According to their specificity of action on adrenergic receptors, beta-1 (cardiac effects primarily) or beta-2 (vasodilation, bronchodilatation and uterine relaxation), beta agonists are classified into beta-1-mimetic, beta-2-mimetic and mixed betamimetic, i.e. at the same time beta-1 and beta-2-mimetic. The majority of their effects result from activation of adenylcyclase and increase in the intracellular concentration of cAMP.

The drug of reference of this group is dobutamine which causes cardiac stimulation with, in particular, positive inotropic and chronotropic effects with increase in cardiac output. It increases also cardiac excitability and can cause rhythm disorders. The complex pharmacological properties of dobutamine are explained partly by the existence of two enantiomers which do not have exactly the same effects.

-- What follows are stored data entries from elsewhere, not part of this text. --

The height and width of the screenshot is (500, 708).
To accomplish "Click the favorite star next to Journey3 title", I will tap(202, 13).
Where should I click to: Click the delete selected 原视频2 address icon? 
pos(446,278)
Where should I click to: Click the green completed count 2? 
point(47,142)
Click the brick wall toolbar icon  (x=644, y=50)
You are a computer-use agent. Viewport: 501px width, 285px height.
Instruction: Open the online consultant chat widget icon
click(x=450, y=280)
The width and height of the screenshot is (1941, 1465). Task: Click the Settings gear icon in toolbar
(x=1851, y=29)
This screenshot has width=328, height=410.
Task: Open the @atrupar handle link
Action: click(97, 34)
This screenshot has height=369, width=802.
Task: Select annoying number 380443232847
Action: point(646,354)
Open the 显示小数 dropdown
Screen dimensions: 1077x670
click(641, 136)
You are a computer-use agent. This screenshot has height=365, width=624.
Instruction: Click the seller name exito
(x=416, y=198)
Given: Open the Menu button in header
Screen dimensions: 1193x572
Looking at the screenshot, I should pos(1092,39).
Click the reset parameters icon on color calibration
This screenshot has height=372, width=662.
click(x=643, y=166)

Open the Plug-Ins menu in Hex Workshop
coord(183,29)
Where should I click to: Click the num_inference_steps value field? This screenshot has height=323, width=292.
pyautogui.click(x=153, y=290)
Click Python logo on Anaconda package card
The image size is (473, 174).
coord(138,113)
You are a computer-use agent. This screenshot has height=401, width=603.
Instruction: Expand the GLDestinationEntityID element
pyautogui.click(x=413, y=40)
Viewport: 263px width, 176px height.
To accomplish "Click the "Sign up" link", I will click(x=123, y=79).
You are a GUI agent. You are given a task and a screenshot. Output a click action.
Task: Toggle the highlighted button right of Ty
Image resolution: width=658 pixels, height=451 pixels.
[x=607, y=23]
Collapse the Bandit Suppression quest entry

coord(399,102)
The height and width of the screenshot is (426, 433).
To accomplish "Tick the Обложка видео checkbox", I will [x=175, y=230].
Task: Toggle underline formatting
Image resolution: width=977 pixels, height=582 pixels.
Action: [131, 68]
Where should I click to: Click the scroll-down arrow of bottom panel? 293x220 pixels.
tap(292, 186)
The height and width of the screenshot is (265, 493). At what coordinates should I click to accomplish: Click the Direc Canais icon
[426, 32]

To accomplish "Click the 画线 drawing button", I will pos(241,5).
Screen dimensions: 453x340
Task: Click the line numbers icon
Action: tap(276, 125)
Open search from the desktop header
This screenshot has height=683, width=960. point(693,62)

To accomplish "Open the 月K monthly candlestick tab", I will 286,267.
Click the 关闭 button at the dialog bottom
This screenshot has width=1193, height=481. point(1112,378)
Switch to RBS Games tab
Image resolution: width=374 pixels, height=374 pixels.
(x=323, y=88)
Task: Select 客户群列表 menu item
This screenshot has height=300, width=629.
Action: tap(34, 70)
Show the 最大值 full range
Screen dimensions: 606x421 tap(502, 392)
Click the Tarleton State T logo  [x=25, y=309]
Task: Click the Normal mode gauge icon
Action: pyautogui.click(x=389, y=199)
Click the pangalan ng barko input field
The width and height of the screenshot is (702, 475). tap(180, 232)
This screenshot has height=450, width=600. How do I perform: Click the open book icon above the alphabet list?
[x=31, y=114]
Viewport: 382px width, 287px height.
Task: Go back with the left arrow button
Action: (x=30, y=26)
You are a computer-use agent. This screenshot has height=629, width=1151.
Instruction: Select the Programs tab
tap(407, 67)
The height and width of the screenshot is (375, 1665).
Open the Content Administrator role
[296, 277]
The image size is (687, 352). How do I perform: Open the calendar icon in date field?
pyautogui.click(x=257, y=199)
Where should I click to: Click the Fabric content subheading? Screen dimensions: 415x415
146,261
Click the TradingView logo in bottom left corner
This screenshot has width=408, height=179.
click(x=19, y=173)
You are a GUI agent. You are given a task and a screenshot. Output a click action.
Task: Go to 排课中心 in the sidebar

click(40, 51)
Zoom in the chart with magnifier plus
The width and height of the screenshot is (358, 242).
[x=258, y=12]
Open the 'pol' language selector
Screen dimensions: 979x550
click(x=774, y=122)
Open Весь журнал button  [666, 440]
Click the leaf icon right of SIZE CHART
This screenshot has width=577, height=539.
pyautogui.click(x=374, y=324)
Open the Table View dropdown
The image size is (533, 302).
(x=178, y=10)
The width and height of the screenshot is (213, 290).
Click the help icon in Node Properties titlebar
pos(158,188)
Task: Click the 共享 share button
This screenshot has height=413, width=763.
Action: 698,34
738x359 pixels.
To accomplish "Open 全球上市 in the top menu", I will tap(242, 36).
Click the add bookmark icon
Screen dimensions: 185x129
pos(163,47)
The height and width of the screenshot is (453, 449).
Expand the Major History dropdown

Dobutamine is administered by intravenous infusion for management of congestive heart failure, shock with low cardiac output.

Contraindications for its employment are mechanical obstacles to blood circulation.

Notice

Increase in the intracellular concentration of cAMP by beta stimulation results from an increase in its synthesis by adenylcyclase activation.

But such an increase can also be obtained by inhibition of phosphodiesterases which normally inactivate cAMP by transformation into inactive 5 ' AMP. There are nonspecific inhibitors of phosphodiesterases like caffeine and theophylline which have moreover other mechanisms of action ( See “Adenosine, antagonists, ATP”.) and specific inhibitors of type III phosphodiesterases present especially in the myocardium such as amrinone ,milrinone and enoximone and inhibitors of type V phosphodiesterases such as sildenafil.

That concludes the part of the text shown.